Posted by TH911 on July 23, 2025

题目传送门

题意分析

发现, $c_i$ 的限制比较多,因此针对此进行 DP。

设 $\textit{dp}{i,j},j\in\set{1,2,3,4}$ 表示食物 $i$ 的状态为 $j$ 的合法状态是从 $\textit{dp}{i-1,\textit{dp}{i,j}}$ 转移得来。
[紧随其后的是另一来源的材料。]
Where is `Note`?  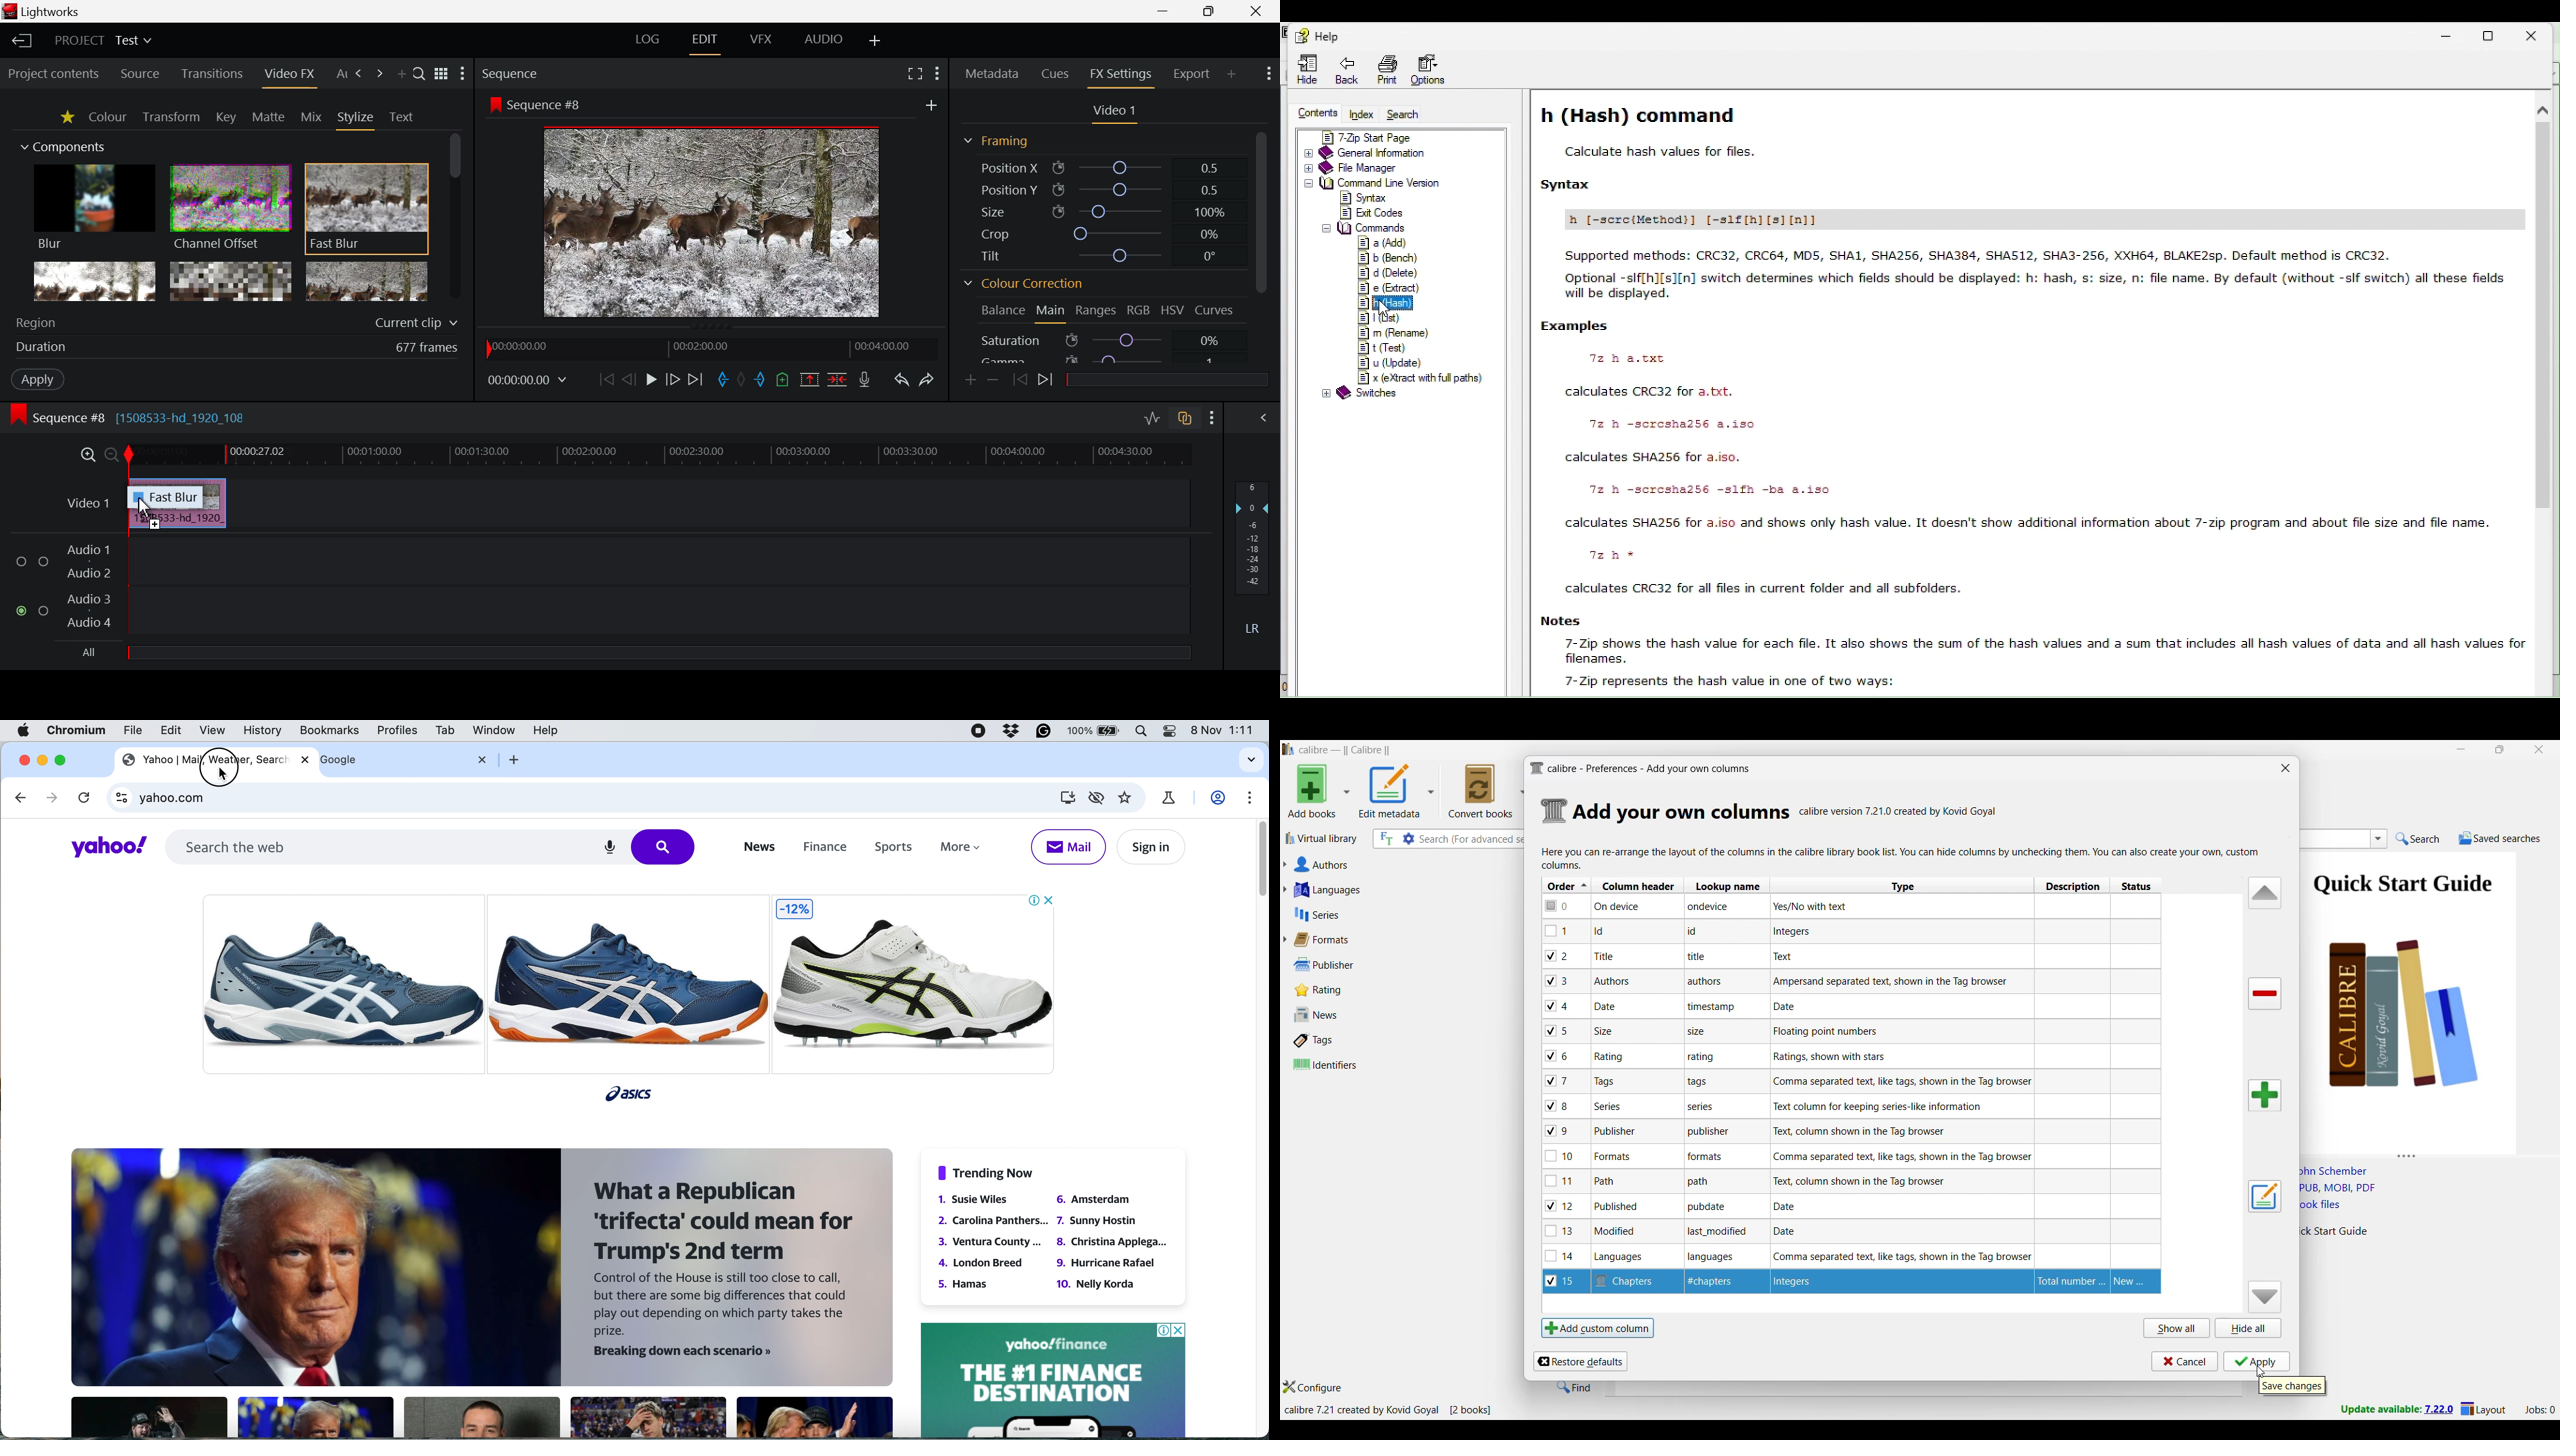
Note is located at coordinates (1619, 1207). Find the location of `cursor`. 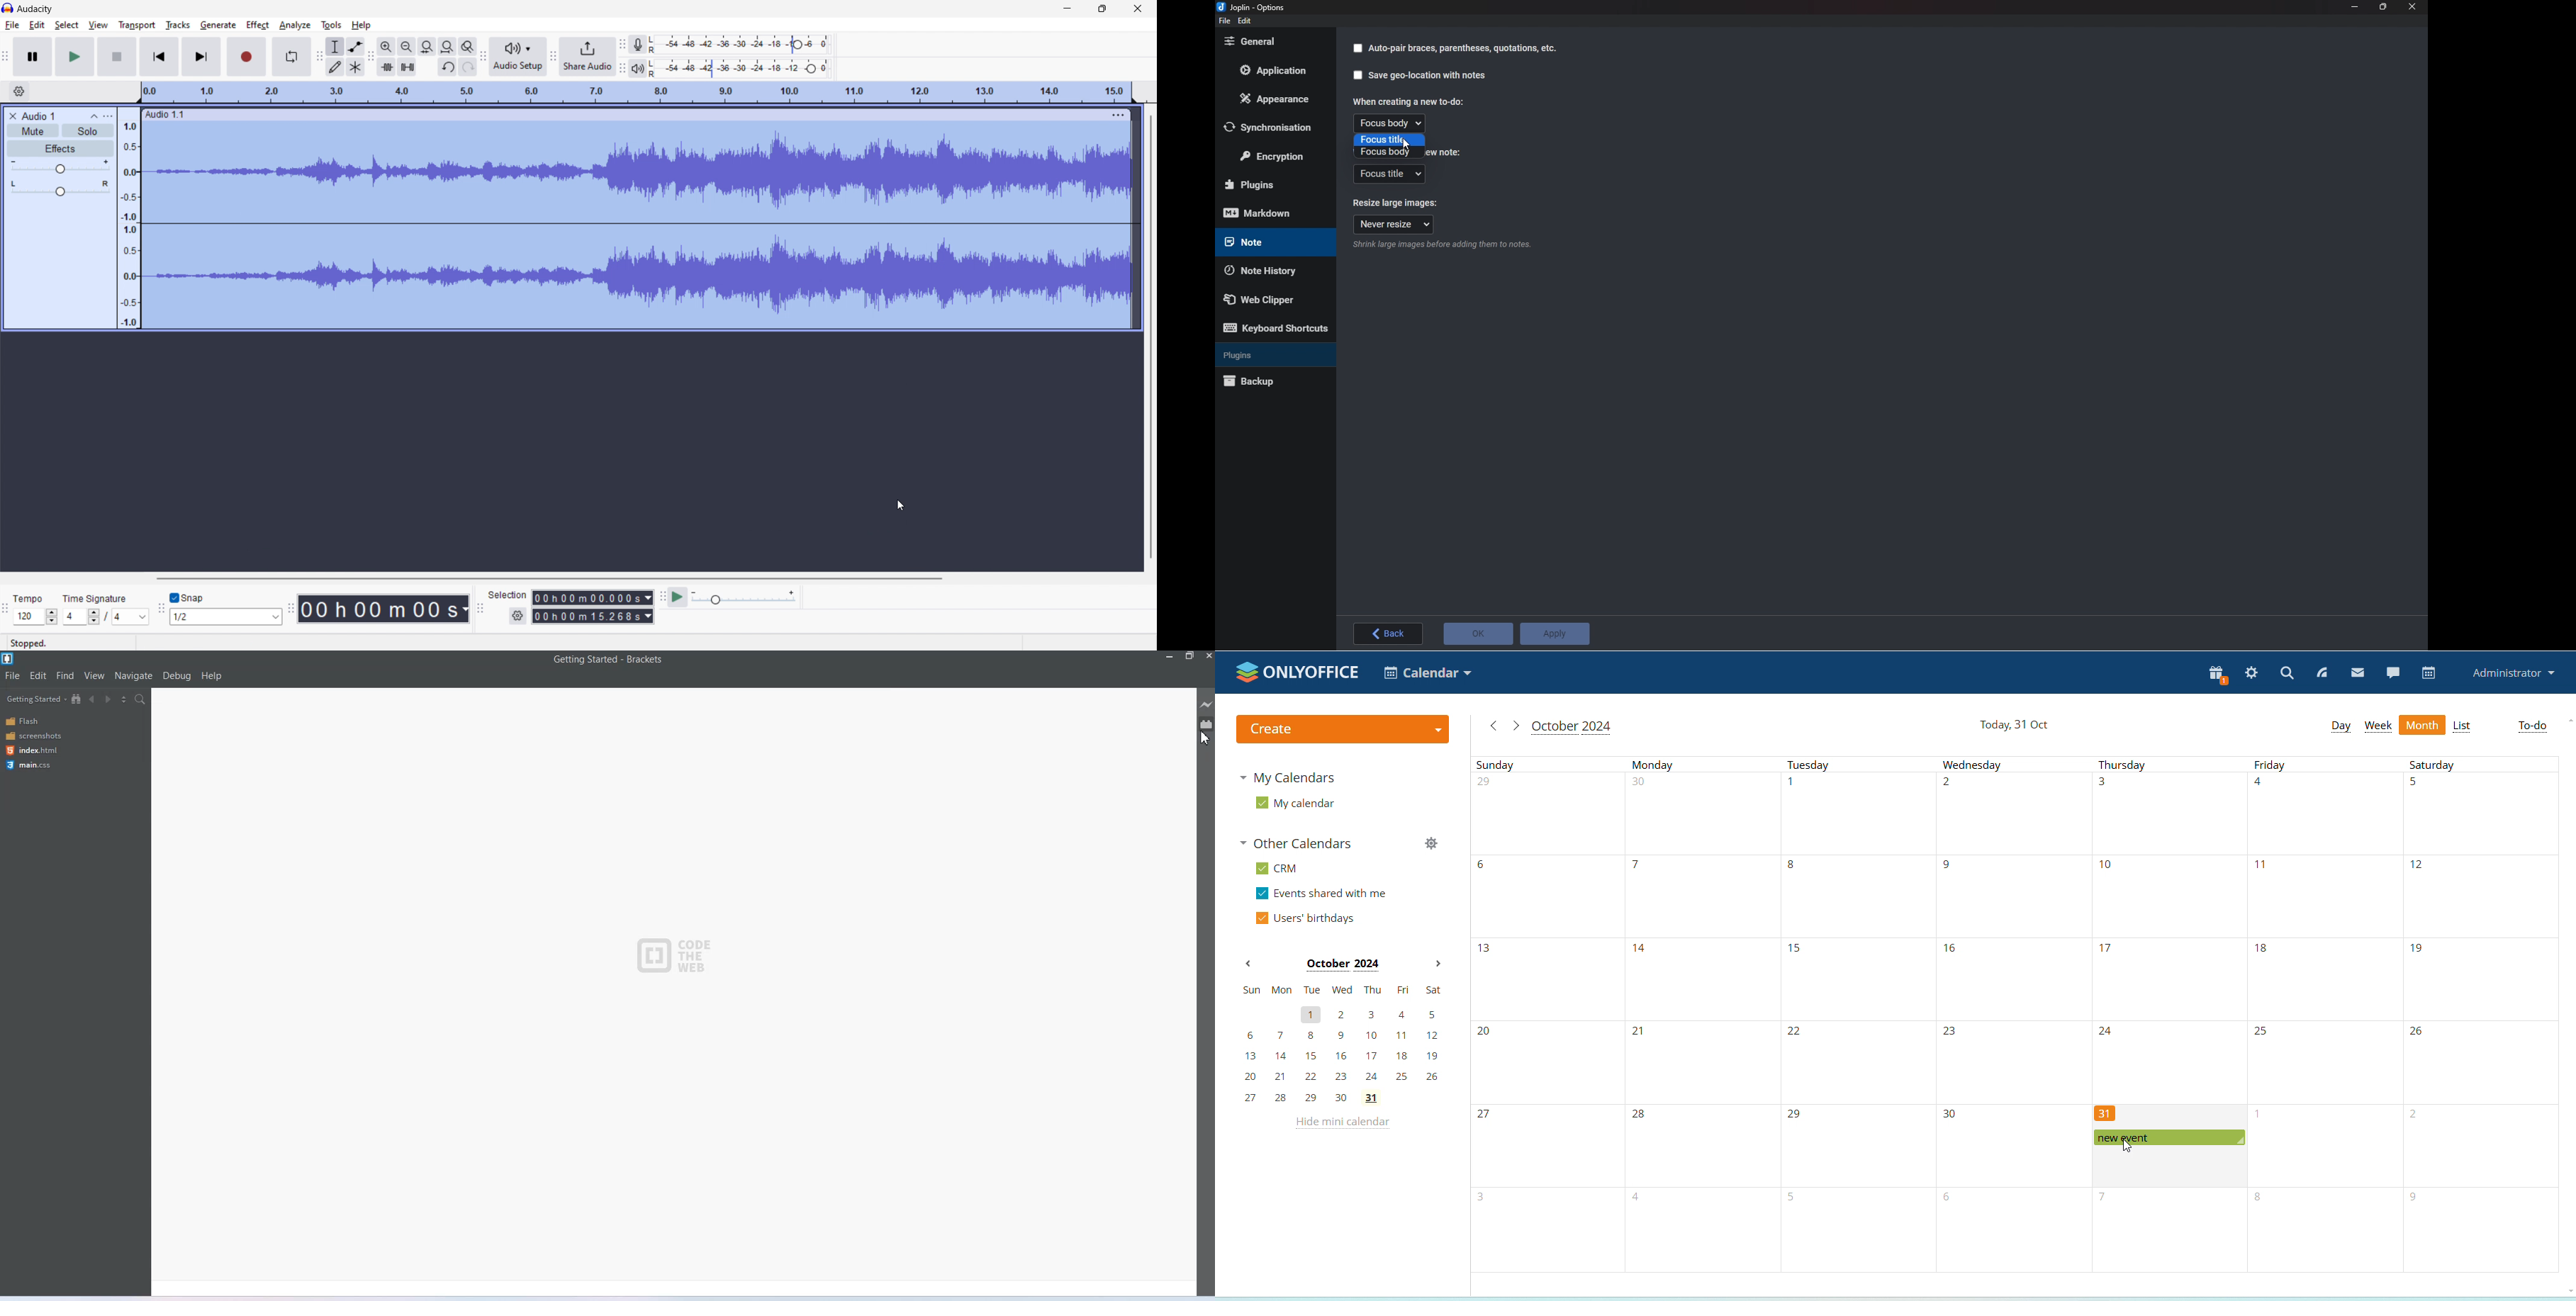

同时,规定 $\textit{dp}{i,j}$ 有值表示合法没有值表示不合法

那么,有:

\[\begin{aligned} \textit{dp}_{i,1}&= \begin{cases} 3&\textit{dp}_{i-1,3}\land c_{i-1}\geq c_i\\ 4&\textit{dp}_{i-1,4}\land c_{i-1}\geq2c_i\\ \end{cases}\\ \textit{dp}_{i,2}&= \begin{cases} 1&\textit{dp}_{i-1,1}\land c_i\geq c_{i-1}\\ 2&\textit{dp}_{i-1,2}\land2c_i\geq c_{i-1}\\ \end{cases}\\ \textit{dp}_{i,3}&= \begin{cases} 3&\textit{dp}_{i-1,3}\land2c_{i-1}\geq c_i\\ 4&\textit{dp}_{i-1,4}\land c_{i-1}\geq c_i\\ \end{cases}\\ \textit{dp}_{i,4}&= \begin{cases} 1&\textit{dp}_{i-1,1}\land c_i\geq2c_{i-1}\\ 2&\textit{dp}_{i-1,2}\land c_i\geq c_{i-1}\\ \end{cases} \end{aligned}\]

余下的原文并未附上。